>> START SELECTED EXTRACT
Wise notes three 1960 era projects that were undertaken by the Department of Defense, the National Science Foundation, and the Materials Science Board to test the assembly line idea. Unsurprisingly, they came to varied conclusions.  Historians explored particular cases and alternative models, among them Cyril Stanley Smith in materials science, Lynwood Bryant in combustion engines, Thomas Hughes and James Brittain in electrical technology, Terry Reynolds in water-power technology, Bruce Sinclair in engineering, and Walter Vincenti in moving fluids. Joseph Schmooker used patents as they mirrored economic ups and downs to indicate that economics, not science, drove technological development.  The essence of these alternatives can be summed up in the phrase "technology is knowledge." (234)

Since technology was believed to have a knowledge base separate from science, and not dependent on it, new metaphors for the relationship between the two were needed. Edward Layton, for example, portrayed science and engineering as mirror-image twins, and Derek Price invoked military and meteorological metaphors. Weather, war, marriage, döppelgangers, lemons, and geography were suggested, but after 1972, the assembly line was abandoned by historians. Policy-makers and scientists, by contrast, were slower to move to new understandings. For policy-makers, even though the evidence of studies was inconclusive, the story contained in the assembly line metaphor was easy to understand and fund, and has not yet been replaced by a more compelling story, or model, of technological development. For physicists, the metaphor contained a claim about primacy which had long been a fruitful source of funding.

Wise suggested three parts of a model which have yet to be properly assembled, but which may form part of a future synthesis.  First, technology is pushed forward by a presumptive anomaly
-- that is, the understanding by a few visionaries that the current technology will not meet future demand.  Examples of such visionary efforts might include Alexander Bell and Elisha Gray's interest in duplexing telegraph signals.  Historians Robert Bruce, David Hounshell, Hugh Aitken, Ernest Braun, Stuart MacDonald, Lillian Hoddeson and Joan Bromberg have looked at the complex recursive and consumer-driven development of radio, microelectronics and the delayed-too-long magnetically-contained fusion. Sometimes inventions in technology have pushed science forward.  Astronomy is a particularly illustrative case for technology as the primary moving force in scientific understanding of the galaxies and the universe.  Second, internal momentum, or salients, and pressures, are a way of organizing and understanding growth patterns.  Scientists are "little in evidence" in such models. (241)  Rather, business communities and scientific groups solve immediate problems, organize systems, and produce, when possible, profit until salient problems --critical problems --hold up the systems and profits.  Regional business networks grow through the momentum gained when technological problems are solved.  Finally, the research entrepreneur has been identified as a key figure in the growth of technology.  Joseph Henry, Charles Page, Thomas Edison and Charles Kettering have been studied in that light, and organizations as amorphous as the government or Cal Tech have served as patrons in recent studies.

Wise devoted a short space to a class reading, Daniel Kevles's The Physicists, and suggested that Kevles denied the influence business or technology on the development of physics but did see new patrons as influential in the creation of the modern interdisciplinary research labs. Physicists, capitalists and politicians found a "compromise that satisfied all of them:" through the 1970s, scientists retained their independence, but supported the government need for national defense (244).  The rationale for the compromise? That long-lived metaphor, the assembly line.  Certainly the metaphor mattered to the groups who stood to gain funding, jobs, prestige.
>> END SELECTED EXTRACT
* **EXERCISE TASKS**
1 > Name every person the passage on Wise's account of science and technology says has been studied as a research entrepreneur.
2 > In the passage on Wise's account of science and technology, transcribe the words from "Wise devoted a" to "funding, jobs, prestige.".
3 > Pick up the passage on Wise's account of science and technology where it ends, and keep writing it.
>> START DATA EXCERPT
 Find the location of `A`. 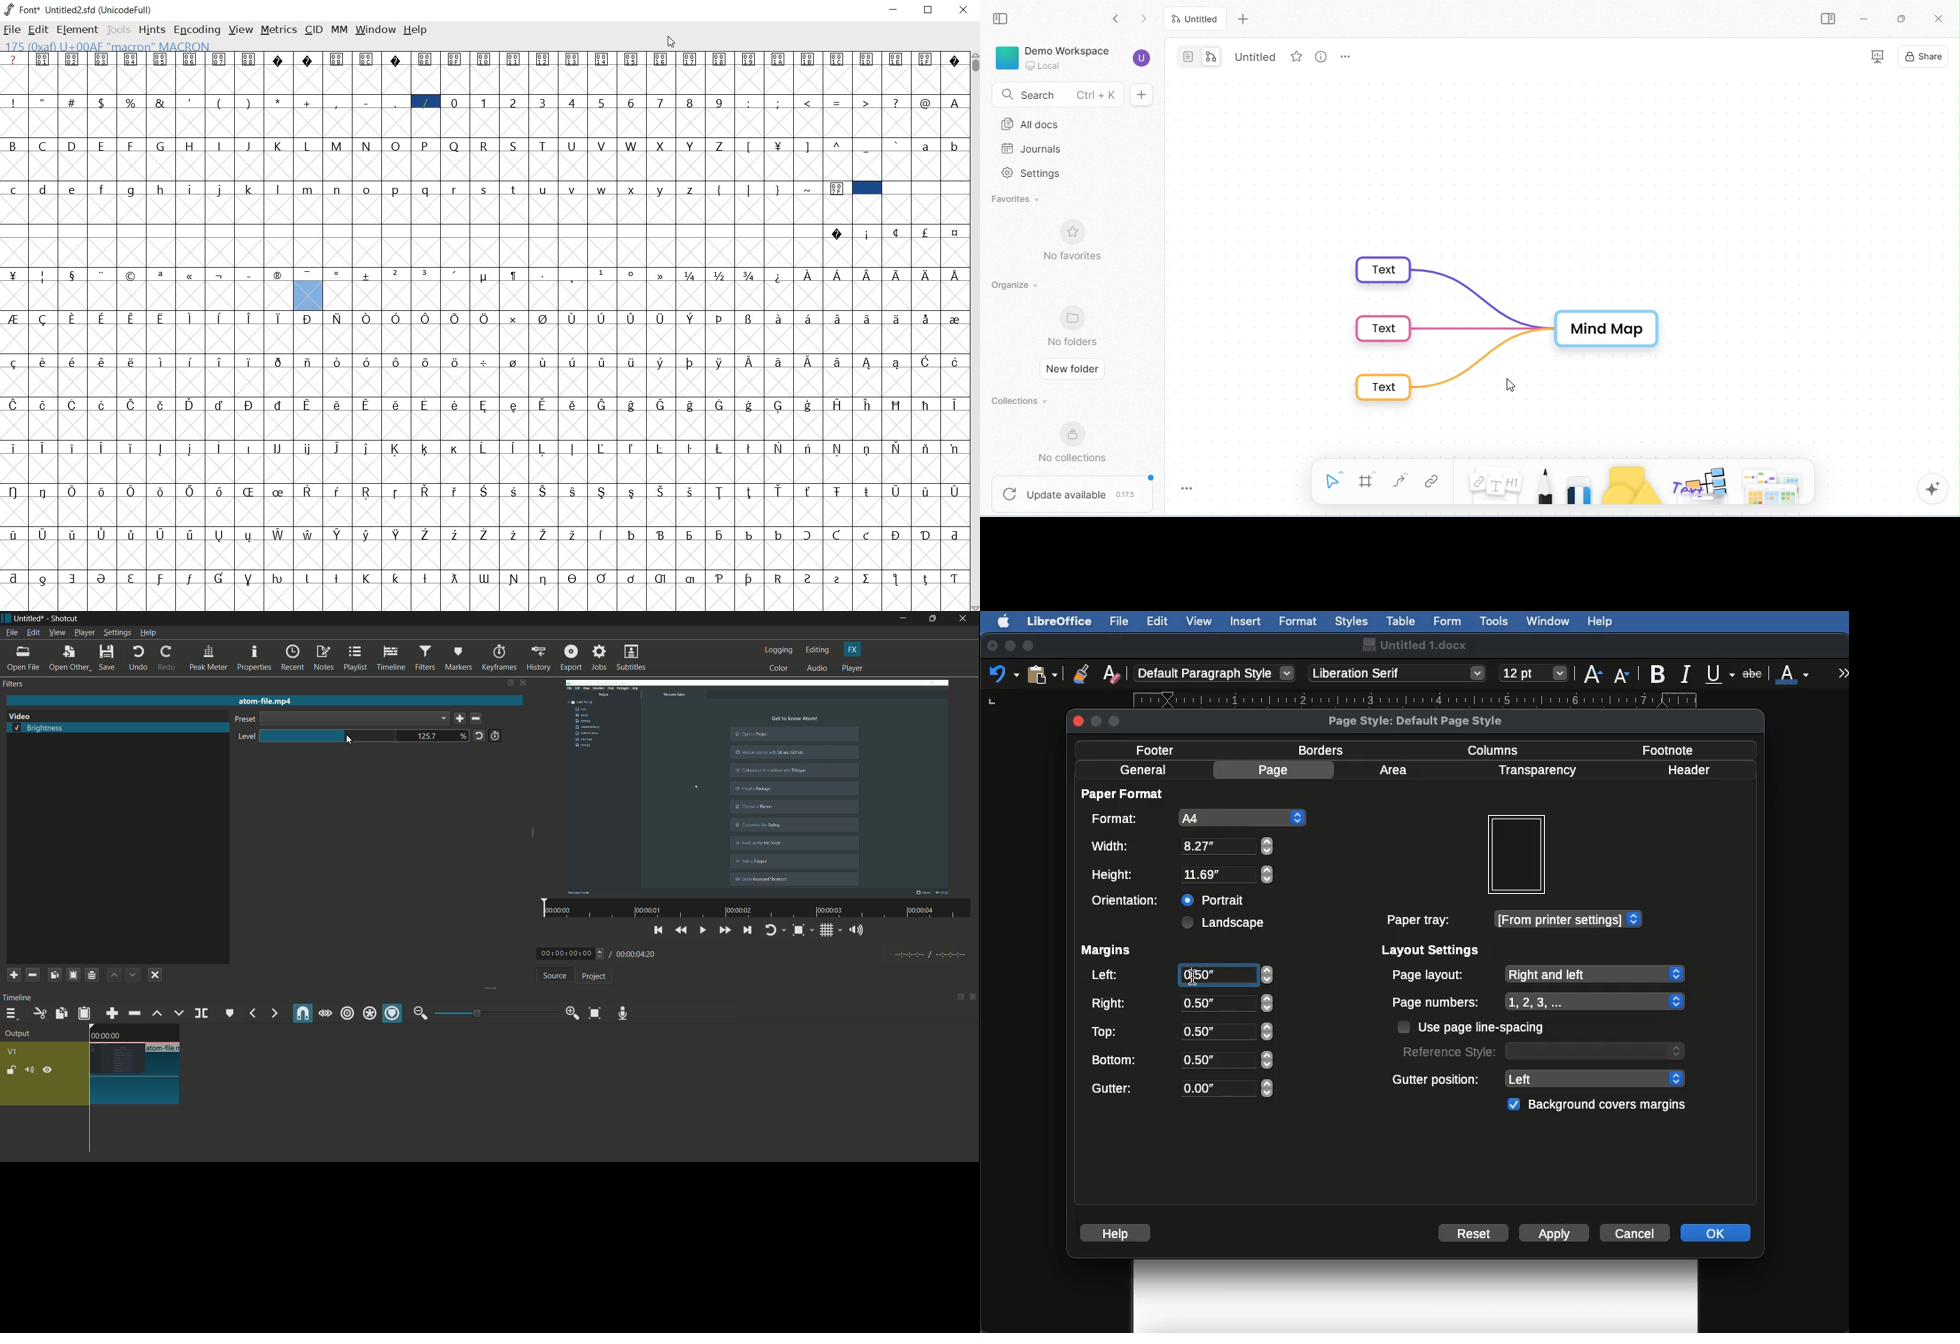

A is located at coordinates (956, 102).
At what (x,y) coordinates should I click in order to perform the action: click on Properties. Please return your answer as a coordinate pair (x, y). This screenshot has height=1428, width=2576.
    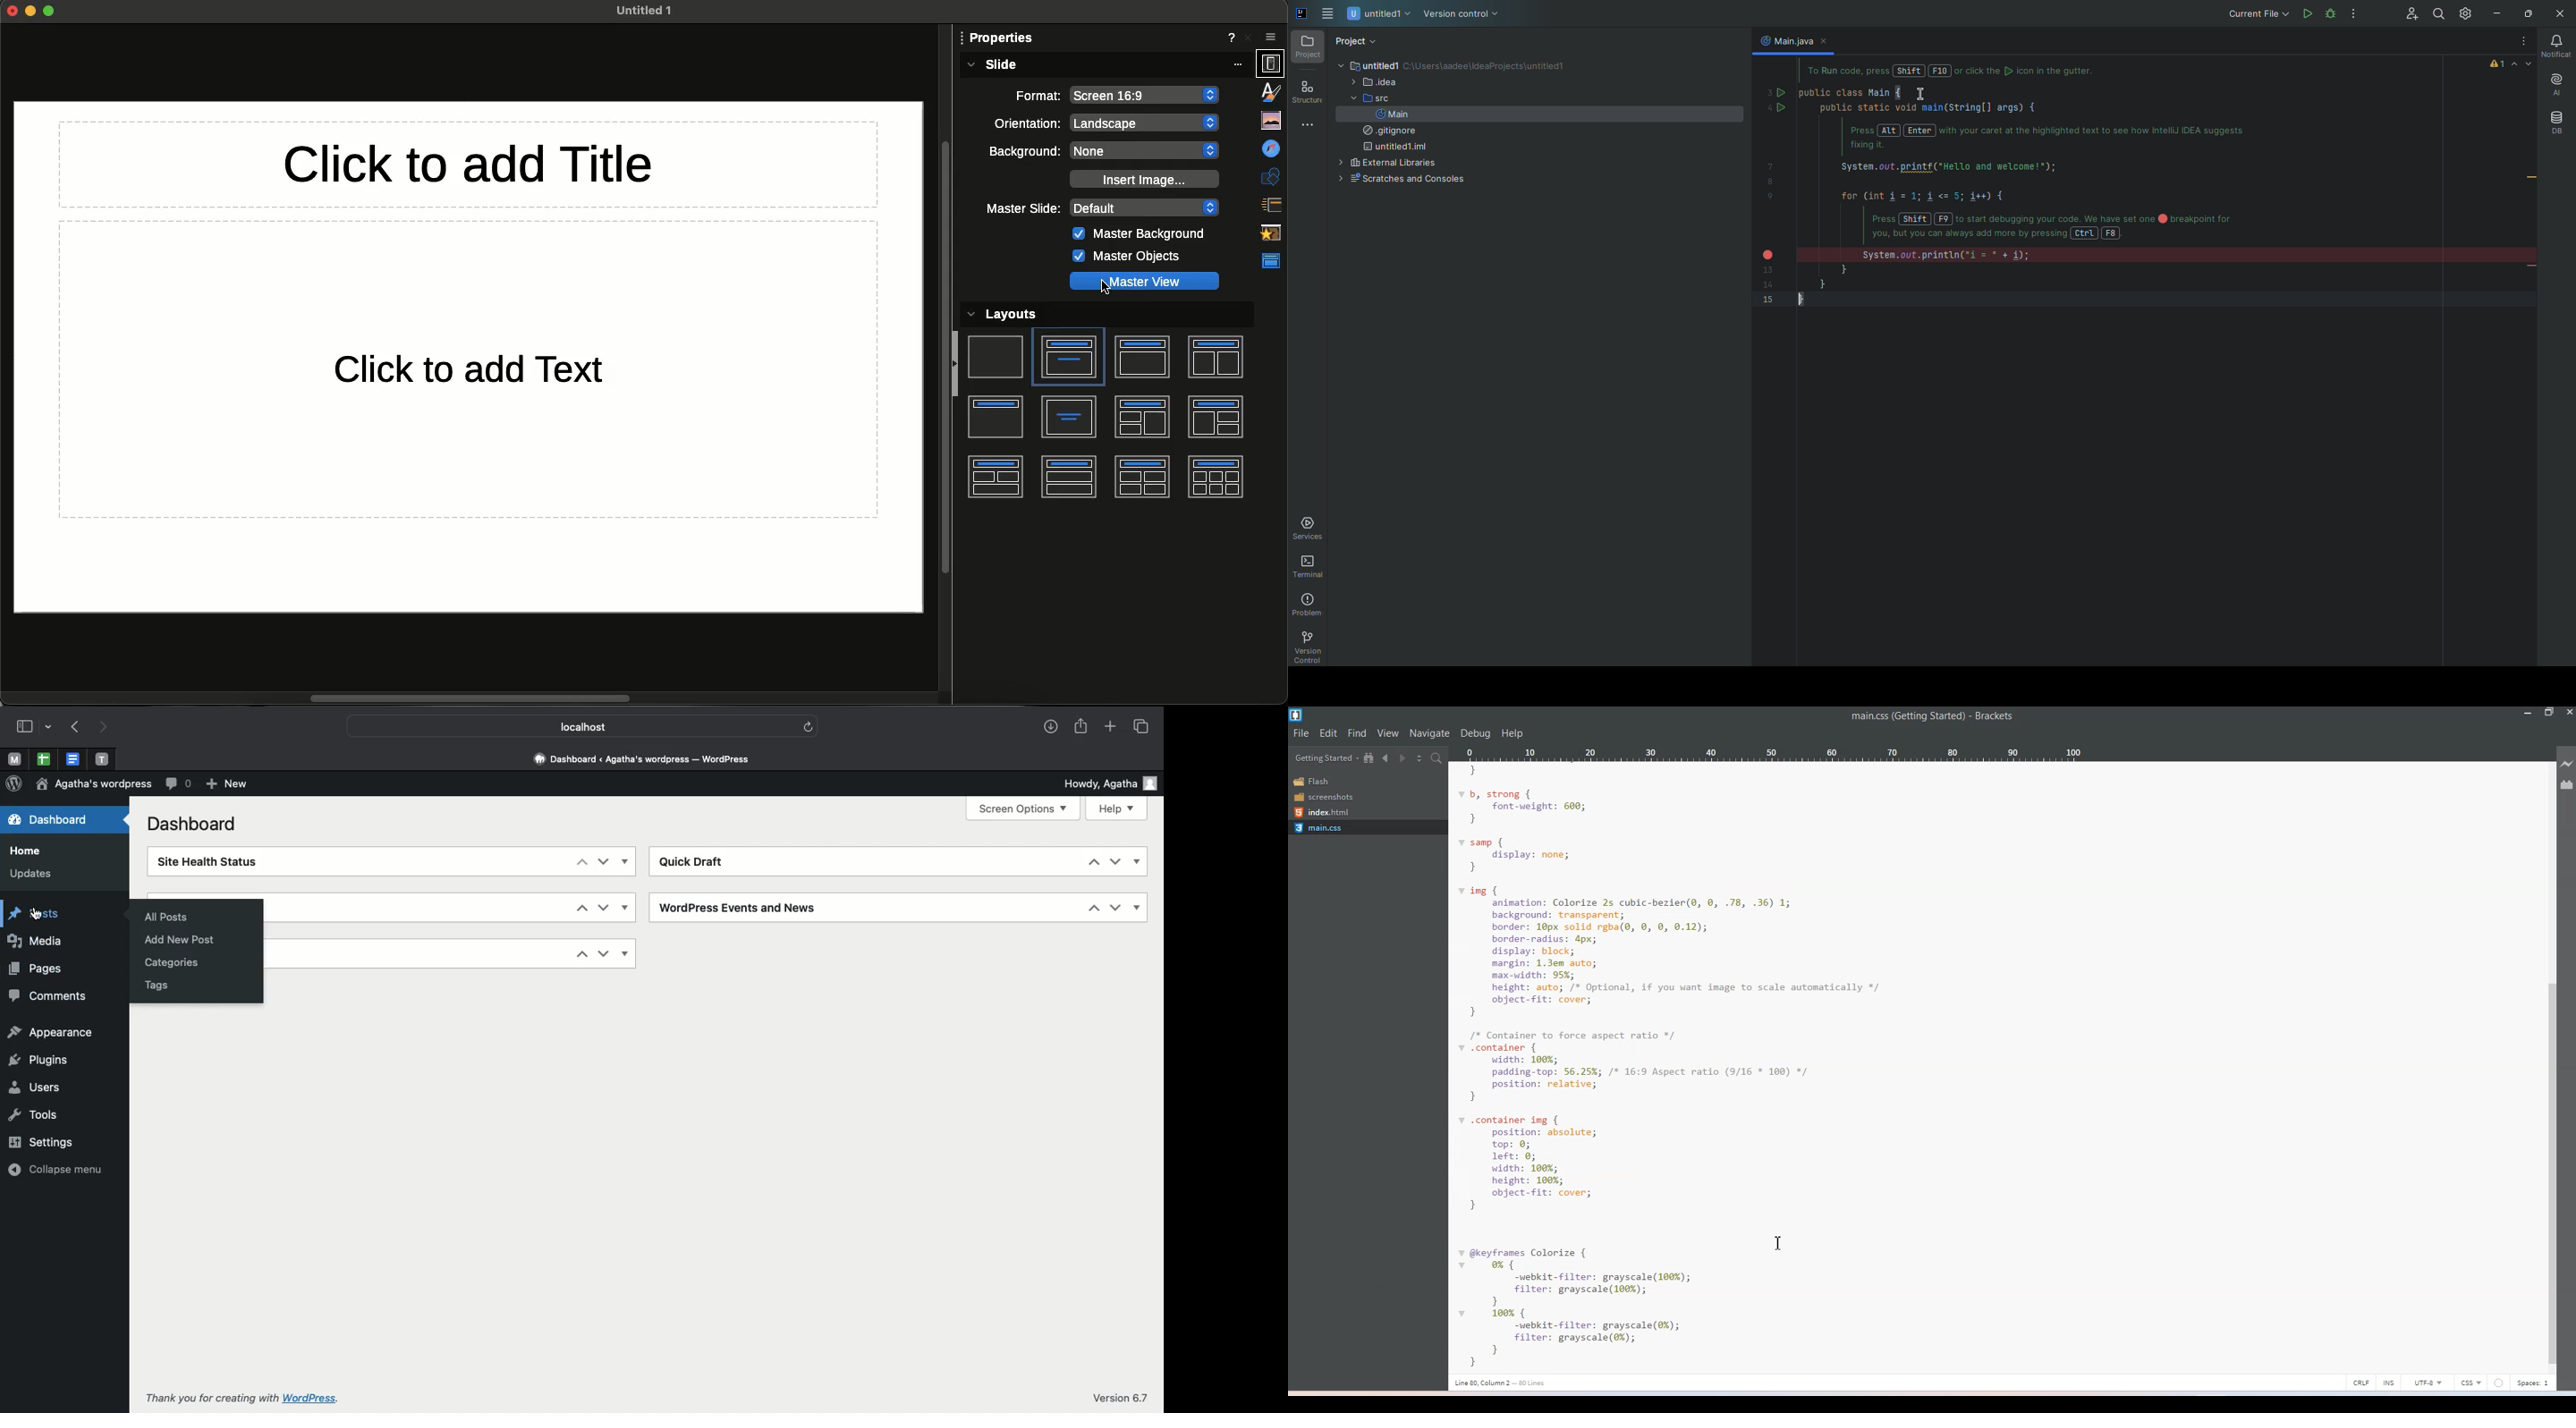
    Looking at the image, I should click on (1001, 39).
>> END DATA EXCERPT
* **OUTPUTS BY TASK**
1 > Joseph Henry, Charles Page, Thomas Edison, Charles Kettering

2 >
Wise devoted a short space to a class reading, Daniel Kevles's The Physicists, and suggested that Kevles denied the influence business or technology on the development of physics but did see new patrons as influential in the creation of the modern interdisciplinary research labs. Physicists, capitalists and politicians found a "compromise that satisfied all of them:" through the 1970s, scientists retained their independence, but supported the government need for national defense (244).  The rationale for the compromise? That long-lived metaphor, the assembly line.  Certainly the metaphor mattered to the groups who stood to gain funding, jobs, prestige.

3 >
Having gathered the pieces, Wise summarizes a possible alternative model to the assembly line as follows:

"technology [is] an autonomous body of knowledge enriched but not driven by science.  Major innovation emerges when creative individuals understand market needs, envision the future limits of current ways of meeting those needs, and acquire insight into new ways of overcoming the limits.  Once innovation creates a new field of technology, that field generates its own internal logic of momentum, reverse salients, and response to internal pressures.  Research entrepreneurs find ways of drawing idealistic scientists and engineers into attacks on the fields practical problems. Eventually those ways become frozen into institutions and policies." (245)

In this vision the two disciplines stand side-by-side.  Innovators anticipating the need for new technology move the field forward, drawing perhaps, on solutions from either discipline, but not necessarily needing science for inspiration or guidance.  Technology's internal momentum is maintained by system builders and research entrepreneurs, who focus energy on critical problems and gather consumers with an interest in seeing the technology developed into a useful product.

Does it matter what model, what metaphor, is used to describe the relationship between science and technology?  Patrons with money to spend sensibly, policy-makers with nations to defend, scientists with jobs to win, think it does.  (Historians with Ph.D.s yet to earn may also scent a fruitful topic.) As Wise points out, unlike models, metaphors are not particularly useful for prediction. However, they do guide and govern what can be asked or thought about a relationship.  In the spirit of the effort, I want to offer my own metaphor (simile),  based on a teamwork exercise I participated in last summer, and make a general comment on successful political metaphors.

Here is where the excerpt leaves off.